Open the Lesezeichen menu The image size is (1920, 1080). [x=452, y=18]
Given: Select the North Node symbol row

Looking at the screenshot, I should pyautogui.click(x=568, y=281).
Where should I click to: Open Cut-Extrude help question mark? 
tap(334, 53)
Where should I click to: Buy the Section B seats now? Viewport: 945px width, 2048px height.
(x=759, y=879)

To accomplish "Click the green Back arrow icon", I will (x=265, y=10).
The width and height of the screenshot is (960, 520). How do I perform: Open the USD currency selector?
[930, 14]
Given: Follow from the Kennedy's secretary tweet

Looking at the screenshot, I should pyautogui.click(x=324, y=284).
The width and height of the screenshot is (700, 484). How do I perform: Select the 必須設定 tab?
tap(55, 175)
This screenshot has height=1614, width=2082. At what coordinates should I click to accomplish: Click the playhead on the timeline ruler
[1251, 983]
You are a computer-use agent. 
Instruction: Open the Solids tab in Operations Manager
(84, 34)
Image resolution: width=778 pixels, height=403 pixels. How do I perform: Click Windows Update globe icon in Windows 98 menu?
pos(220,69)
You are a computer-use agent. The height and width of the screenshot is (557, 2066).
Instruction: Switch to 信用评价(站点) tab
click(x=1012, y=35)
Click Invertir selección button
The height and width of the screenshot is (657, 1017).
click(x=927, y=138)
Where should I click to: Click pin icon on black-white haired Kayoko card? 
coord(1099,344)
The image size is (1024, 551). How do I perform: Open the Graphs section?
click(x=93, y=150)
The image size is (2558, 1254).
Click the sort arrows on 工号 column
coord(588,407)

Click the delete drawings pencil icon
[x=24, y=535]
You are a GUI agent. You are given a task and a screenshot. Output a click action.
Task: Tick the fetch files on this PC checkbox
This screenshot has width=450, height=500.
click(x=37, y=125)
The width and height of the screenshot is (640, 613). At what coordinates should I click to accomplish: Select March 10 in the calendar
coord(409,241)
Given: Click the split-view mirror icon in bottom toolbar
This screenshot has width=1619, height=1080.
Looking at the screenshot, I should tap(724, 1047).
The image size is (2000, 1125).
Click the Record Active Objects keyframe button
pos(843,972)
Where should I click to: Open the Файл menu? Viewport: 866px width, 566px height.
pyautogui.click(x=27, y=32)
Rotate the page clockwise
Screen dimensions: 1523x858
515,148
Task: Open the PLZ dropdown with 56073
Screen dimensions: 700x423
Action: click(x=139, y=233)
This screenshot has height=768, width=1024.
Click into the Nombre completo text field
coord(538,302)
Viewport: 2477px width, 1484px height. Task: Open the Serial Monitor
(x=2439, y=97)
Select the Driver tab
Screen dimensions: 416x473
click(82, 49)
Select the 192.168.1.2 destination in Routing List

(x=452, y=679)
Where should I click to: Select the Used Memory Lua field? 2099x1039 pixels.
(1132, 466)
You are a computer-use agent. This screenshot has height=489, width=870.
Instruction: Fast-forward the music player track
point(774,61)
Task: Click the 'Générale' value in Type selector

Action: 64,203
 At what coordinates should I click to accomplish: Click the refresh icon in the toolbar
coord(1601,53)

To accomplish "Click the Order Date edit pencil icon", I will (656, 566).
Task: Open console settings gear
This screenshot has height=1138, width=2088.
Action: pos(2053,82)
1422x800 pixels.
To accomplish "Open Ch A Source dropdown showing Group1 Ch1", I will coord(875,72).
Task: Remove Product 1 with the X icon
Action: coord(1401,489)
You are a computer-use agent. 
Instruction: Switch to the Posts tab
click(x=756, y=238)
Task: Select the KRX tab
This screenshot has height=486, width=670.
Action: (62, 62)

> WHAT YOU HAVE TO DO
Convert all of the material above into a JSON list of strings, with each line as its own string and blank lines left out.

> TASK SOLUTION
[
  "Open the Lesezeichen menu The image size is (1920, 1080). [x=452, y=18]",
  "Given: Select the North Node symbol row",
  "Looking at the screenshot, I should pyautogui.click(x=568, y=281).",
  "Where should I click to: Open Cut-Extrude help question mark? ",
  "tap(334, 53)",
  "Where should I click to: Buy the Section B seats now? Viewport: 945px width, 2048px height.",
  "(x=759, y=879)",
  "To accomplish \"Click the green Back arrow icon\", I will (x=265, y=10).",
  "The width and height of the screenshot is (960, 520). How do I perform: Open the USD currency selector?",
  "[930, 14]",
  "Given: Follow from the Kennedy's secretary tweet",
  "Looking at the screenshot, I should pyautogui.click(x=324, y=284).",
  "The width and height of the screenshot is (700, 484). How do I perform: Select the 必須設定 tab?",
  "tap(55, 175)",
  "This screenshot has height=1614, width=2082. At what coordinates should I click to accomplish: Click the playhead on the timeline ruler",
  "[1251, 983]",
  "You are a computer-use agent. ",
  "Instruction: Open the Solids tab in Operations Manager",
  "(84, 34)",
  "Image resolution: width=778 pixels, height=403 pixels. How do I perform: Click Windows Update globe icon in Windows 98 menu?",
  "pos(220,69)",
  "You are a computer-use agent. The height and width of the screenshot is (557, 2066).",
  "Instruction: Switch to 信用评价(站点) tab",
  "click(x=1012, y=35)",
  "Click Invertir selección button",
  "The height and width of the screenshot is (657, 1017).",
  "click(x=927, y=138)",
  "Where should I click to: Click pin icon on black-white haired Kayoko card? ",
  "coord(1099,344)",
  "The image size is (1024, 551). How do I perform: Open the Graphs section?",
  "click(x=93, y=150)",
  "The image size is (2558, 1254).",
  "Click the sort arrows on 工号 column",
  "coord(588,407)",
  "Click the delete drawings pencil icon",
  "[x=24, y=535]",
  "You are a GUI agent. You are given a task and a screenshot. Output a click action.",
  "Task: Tick the fetch files on this PC checkbox",
  "This screenshot has width=450, height=500.",
  "click(x=37, y=125)",
  "The width and height of the screenshot is (640, 613). At what coordinates should I click to accomplish: Select March 10 in the calendar",
  "coord(409,241)",
  "Given: Click the split-view mirror icon in bottom toolbar",
  "This screenshot has width=1619, height=1080.",
  "Looking at the screenshot, I should tap(724, 1047).",
  "The image size is (2000, 1125).",
  "Click the Record Active Objects keyframe button",
  "pos(843,972)",
  "Where should I click to: Open the Файл menu? Viewport: 866px width, 566px height.",
  "pyautogui.click(x=27, y=32)",
  "Rotate the page clockwise",
  "Screen dimensions: 1523x858",
  "515,148",
  "Task: Open the PLZ dropdown with 56073",
  "Screen dimensions: 700x423",
  "Action: click(x=139, y=233)",
  "This screenshot has height=768, width=1024.",
  "Click into the Nombre completo text field",
  "coord(538,302)",
  "Viewport: 2477px width, 1484px height. Task: Open the Serial Monitor",
  "(x=2439, y=97)",
  "Select the Driver tab",
  "Screen dimensions: 416x473",
  "click(82, 49)",
  "Select the 192.168.1.2 destination in Routing List",
  "(x=452, y=679)",
  "Where should I click to: Select the Used Memory Lua field? 2099x1039 pixels.",
  "(1132, 466)",
  "You are a computer-use agent. This screenshot has height=489, width=870.",
  "Instruction: Fast-forward the music player track",
  "point(774,61)",
  "Task: Click the 'Générale' value in Type selector",
  "Action: 64,203",
  " At what coordinates should I click to accomplish: Click the refresh icon in the toolbar",
  "coord(1601,53)",
  "To accomplish \"Click the Order Date edit pencil icon\", I will (656, 566).",
  "Task: Open console settings gear",
  "This screenshot has height=1138, width=2088.",
  "Action: pos(2053,82)",
  "1422x800 pixels.",
  "To accomplish \"Open Ch A Source dropdown showing Group1 Ch1\", I will coord(875,72).",
  "Task: Remove Product 1 with the X icon",
  "Action: coord(1401,489)",
  "You are a computer-use agent. ",
  "Instruction: Switch to the Posts tab",
  "click(x=756, y=238)",
  "Task: Select the KRX tab",
  "This screenshot has height=486, width=670.",
  "Action: (62, 62)"
]